▸ Challenge:
Count the lines in the rows below that contain the string "screenshot", treating uppercase and lowercase as different. Reply with that number alone.

-- Start Information provided --

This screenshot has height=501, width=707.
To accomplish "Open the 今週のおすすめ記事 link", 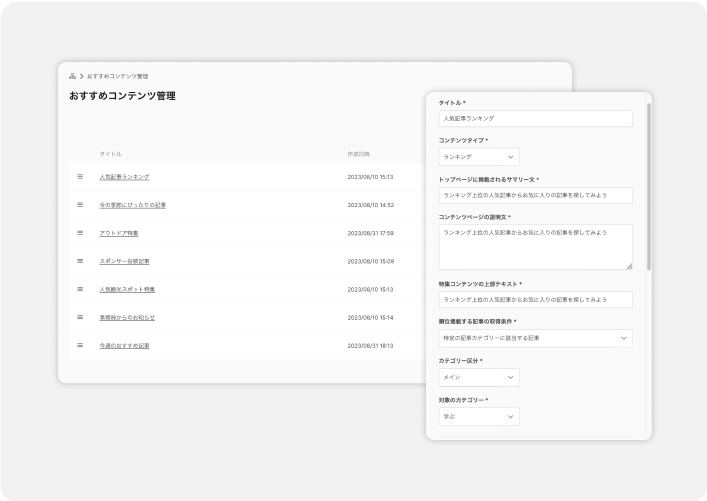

-- End Information provided --
-- Start Information provided --

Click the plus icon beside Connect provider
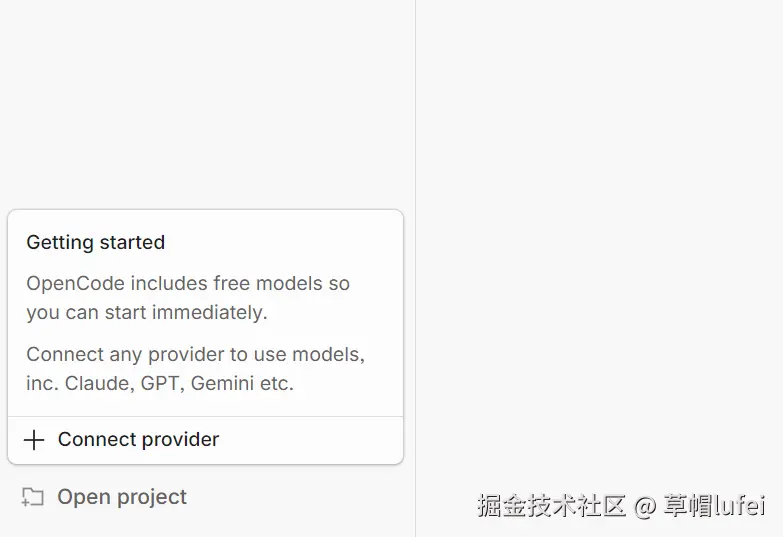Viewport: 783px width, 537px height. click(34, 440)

-- End Information provided --
-- Start Information provided --

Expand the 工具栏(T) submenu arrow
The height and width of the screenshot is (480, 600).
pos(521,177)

-- End Information provided --

▸ Completed exercise:
2